Tugas yang Dikerjakan
1) Menurut Bassham (2002) dalam kutipan tentang berpikir kritis, aspek apa saja yang dicakup komponen berpikir kritis?
2) Teruskan kutipan tentang berpikir kritis mulai dari kalimat terakhirnya.

Kutipan
Untuk lebih mengoptimalkan dalam proses berpikir kritis setidaknya paham atau tahu dari komponen berpikir kritis itu sendiri, dan komponen berpikir kritis meliputi pengetahuan dasar, pengalaman, kompetensi, sikap dalam berpikir kritis, standar/ krakteristik berpikir kritis.
Keterampilan kognitif yang digunakan dalam berpikir kualitas tinggi memerlukan disiplin intelektual, evaluasi diri, berpikir ulang, oposisi, tantangan dan dukungan.
Berpikir kritis adalah proses perkembangan kompleks, yang berdasarkan pada pikiran rasional dan cermat menjadi pemikir kritis adalah denominatur umum untuk pengetahuan yang menjadi contoh dalam pemikiran yang disiplin dan mandiri.
B.     Komponen indicator dan pengukuran dari berfikir kritis

1.      Komponen berpikir kritis
Komponen berpikir kritis terdiri atas standar yang harus ada dalam berpikir kritis dan elemennya. Menurut Bassham (2002) komponen berpikir kritis mencakup aspek kejelasan, ketepatan, ketelitian, relevansi, konsistensi, kebenaran logika, kelengkapan dan kewajaran. sedangkan menurut Paul dan Elder (2002) selain aspek–aspek yang telah dikemukakan oleh Bassham perlu ditambahkan dengan aspek keluasan kemaknaan dan kedalaman dari berpikir kritis.
Pendapat mengenai komponen berpikir kritis juga sangat bervariasi. Para ahli membuat konsensus tentang komponen inti berpikir kritis seperti interpretasi, analisi, evaluasi, inference, explanation dan self regulation (APPA, 1990).
Definisi dari masing–masing komponen tersebut adalah :
a.       interpretasi, kemampuan untuk mengerti dan menyatakan arti atau maksud suatu pengalaman yang bervariasi luas, situasi, data, peristiwa, keputusan, konvesi, kepercayaan, aturan, prosedur atau kriteria.
b.      Analysis, kemampuan untuk mengidentifikasi maksud dan kesimpulan yang benar di dalam hubungan antara pernyataan, pertanyaan, konsep, deskripsi atau bentuk pernyataaan yang diharapkan untuk manyatakan kepercayaan, keputusan, pengalaman, alasan, informasi atau pendapat.
c.       evaluasi, kemampuan untuk menilai kredibilitas pernyataan atau penyajian lain dengan menilai atau menggambarkan persepsi seseorang, pengalaman, situasi, keputusan, kepercayaan dan menilai kekuatan logika dari hubungan inferensial yang diharapkan atau hubungan inferensial yang aktual diantara pernyataan, deskripsi, pertanyaan atau bentuk–bentuk representasi yang lain.
d.      inference, kemampuan untuk mengidentifikasi dan memilih unsur-unsur yang diperlukan untuk membentuk kesimpulan yang beralasan atau untuk membentuk hipotesis dengan memperhatikan informasi yang relevan.

Bagian Data
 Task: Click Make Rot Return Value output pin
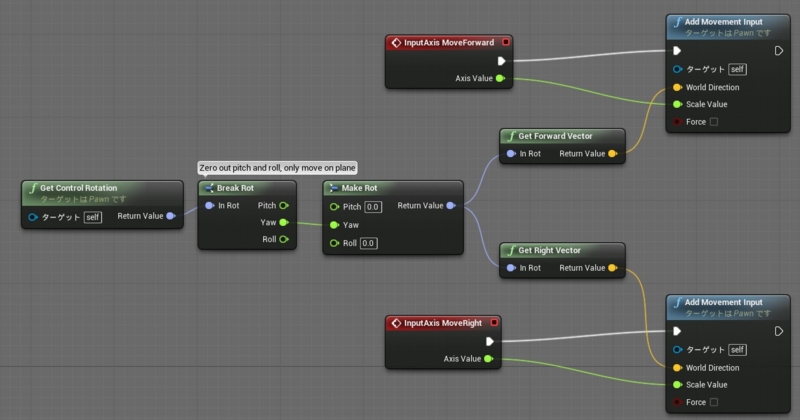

Kumpulan Jawaban
1) Kejelasan, ketepatan, ketelitian, relevansi, konsistensi, kebenaran logika, kelengkapan, dan kewajaran.

2)
e.       explanation, kemampuan untuk menyatakan hasil proses reasoning seseorang, kemampuan untuk membenarkan bahwa suatu alasan berdasar bukti, konsep, metodologi, suatu kriteria tertentu dan pertimbangan yang masuk akal, dan kemampuan untuk mempresentasikan alasan seseorang berupa argumentasi yang meyakinkan.
f.       Self- regulation, kesadaran seseorang untuk memonitor proses kognisi dirinya, elemen–elemen yang digunakan dalam proses berpikir dan hasil yang dikembangkan, khususnya dengan mengaplikasikan ketrampilan dalam menganalisis dan mengevaluasi kemampuan diri dalam mengambil kesimpulan dengan bentuk pertanyaan, konfirmasi, validasi atau koreksi terhadap alasan dan hasil berpikir (APPA, 1990).
2.      Pengukuran berpikir kritis
Pengukuran berpikir kritis yang baik adalah pengukuran yang mampu mengukur komponen–komponen berpikir kritis yang akan diukur, penggabungan metode merupakan cara terbaik untuk mendapatkan gambaran kemampuan berpikir kritis yang cukup valid dari seseorang individu, selain itu validitas dan realibilitas alat ukur tersebut juga harus diperhatikan ketika memilih alat ukur yang mencakup content validity, concurrent validity, reliabilitas dan fairness.
Secara umum pengukuran berpikir kritis ada 4 cara : pertama dengan cara observasi kinerja seseorang selama suatu kegiatan. Observasi dilakukan dengan mengacu pada komponen berpikir kritis yang akan diukur, kemudian observer menyimpulkan bagaimana tingkat berpikir kritis individu yang diobservasi tersebut. Cara kedua dengan mengukur outcome dari komponen- komponen berpikir kritis yang telah diberikan. Ketiga dengan mengajukan pertanyaan dan menerima penjelasan seseorang mengenai prosedur dan keputusan yang mereka ambil terkait dengan komponen berpikir kritis yang akan diukur. Keempat dengan cara membandingkan outcome suatu komponen berpikir kritis dengan cara berpikir kritis lainnya. Tidak ada petunjuk baku mengenai masing–masing cara, yang terpenting adalah menentukan apakah cara pengukuran yang kita pilih mampu menggali komponen berpikir kritis yang akan kita nilai. Cara terbaik adalah dengan menggunakan penggabungan berbagai metode sehingga gambaran kemampuan berpikir kritis individu cukup valid (APA, 1990).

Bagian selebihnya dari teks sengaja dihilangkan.